Report:
Speak, Cybert, Speak
Originally written for Albert on 6/29/99
NOTE: (Added 8/20/99)
I recently found a URL that will allow you to compare various text-to-speech engines (it's
free). http://www.research.att.com/projects/tts/
Goals
It has always been my intention to give Cybert a large vocabulary of words
and phrases. Not only will this make him more entertaining, he will be better able
to communicate his moods and even what he is "thinking" (which will be helpful
for debugging). Since my PC has a permanent connection to the Internet I plan to
have Cybert "tell me" about current news, weather, stock reports, a "joke
of the day" and more. I will merely have to parse text files from the HTML and
other data I receive. |

|
Since Cybert is controlled from my home PC and not a smaller processor with a
small amount of RAM, I will have nearly limitless storage capacity for Cybert's
"dialogue." I've done a lot of creative writing and even scripted my own
material while doing standup comedy in high school and college; so I look forward to
writing the endless streams of clever commentary that will really bring Cybert to life for
my family and friends.
Here is a more succinct list of my speech goals:
- Give Cybert lots of things to say
- Vary what Cybert says based on his mood
- Vary the sound of Cybert's voice based on his mood
- Make dialogue entry (and updates) simple and painless
- Allow Cybert to instantly vocalize information downloaded off the Internet
How Does a Text-to-Speech (TTS) Engine Work?

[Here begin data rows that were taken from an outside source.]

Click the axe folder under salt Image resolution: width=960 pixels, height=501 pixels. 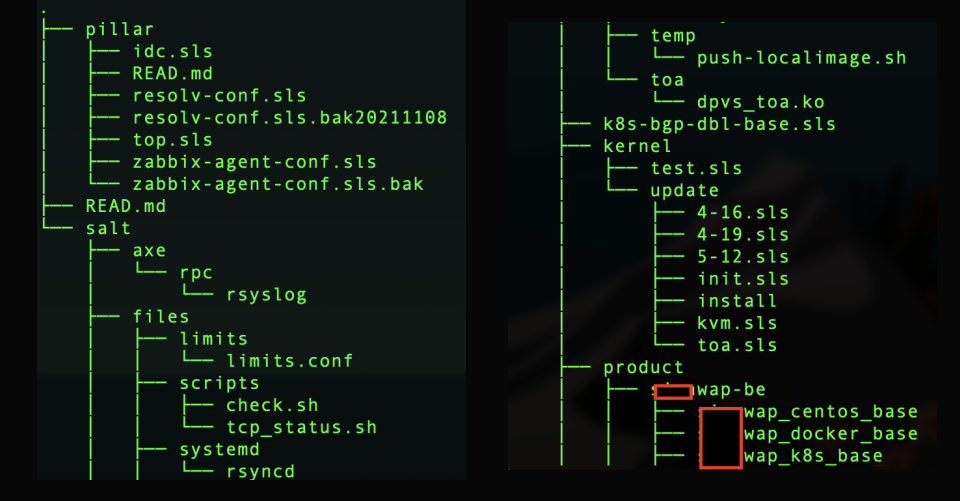click(149, 250)
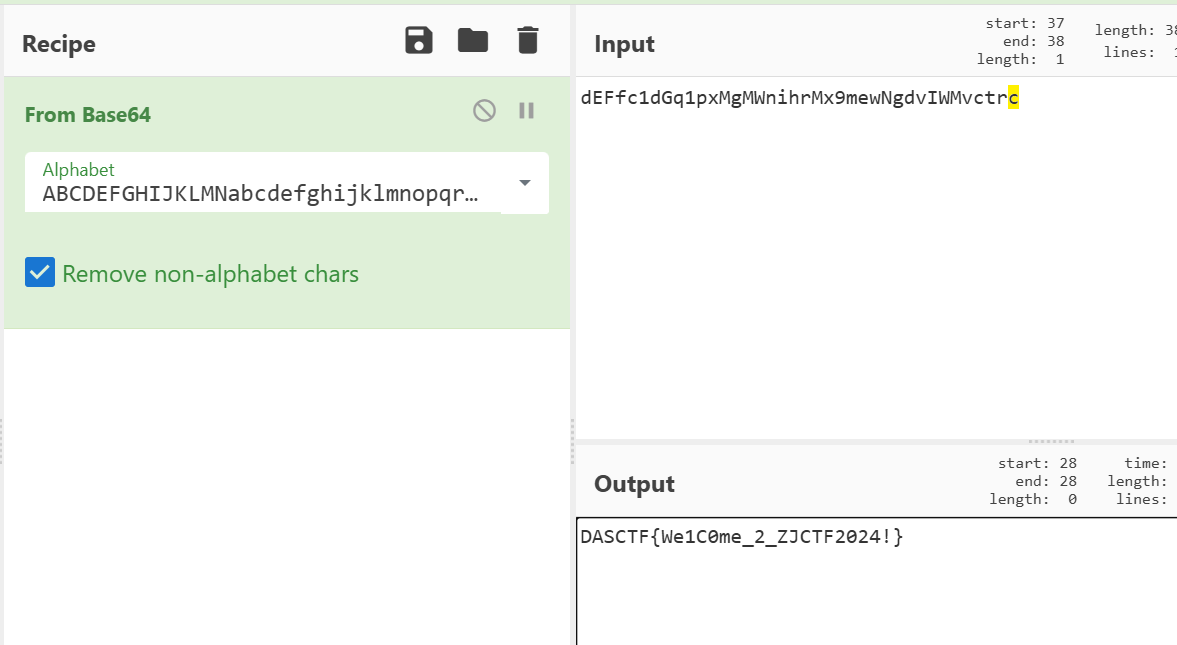Click the decoded DASCTF flag output text
The image size is (1177, 645).
point(741,537)
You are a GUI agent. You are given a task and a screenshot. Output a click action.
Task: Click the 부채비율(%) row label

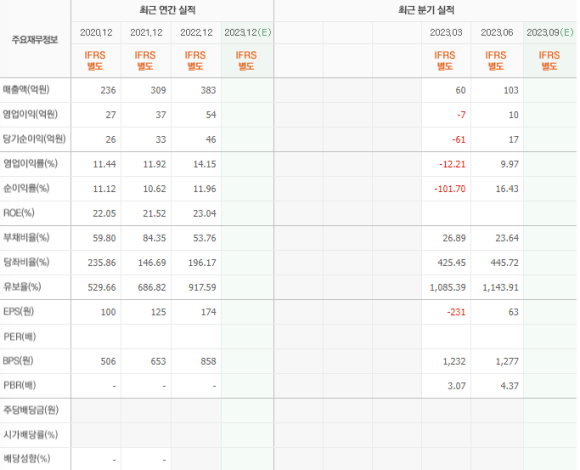(x=26, y=238)
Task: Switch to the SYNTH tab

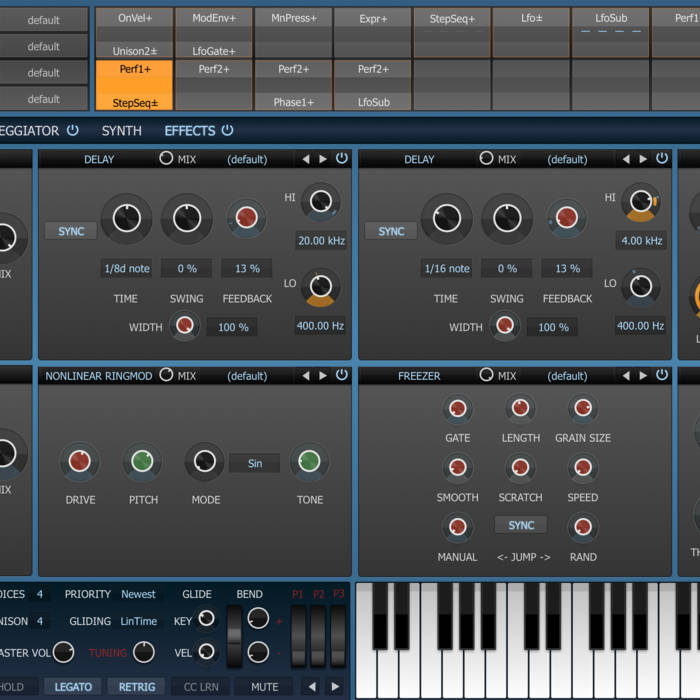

Text-to-speech fundamentally functions as a pipeline that converts text into
PCM digital audio. The elements of the pipeline are:
Text normalization
Converts input text into a series of words, and handles abbreviations, numbers,
etc. ("Dr. Smith" becomes "Doctor Smith".
"$25.00" becomes "Twenty five dollars".)
Homograph disambiguation
Uses contextual rules to figure out the pronunciation of words that are spelled
the same, but sound different. (A good engine will correctly voice: "Tomorrow I
will read the same story I read today")
Word pronunciation
Breaks down final list of words into a sequence of dictionary-like
phonemes. Thus "hello" becomes "h eh l oe".
Prosody
Chooses speed, pitch, and volume for words in a sentence. This helps the
voice sound less monotonous and actually makes it easier to understand. Most
engines, for example, will emphasize the last word in a question.
Concatenate wave segments
This important last step "munges" the various phonemes together for a
more natural sound. (No matter how fast you say "sh" and "oo"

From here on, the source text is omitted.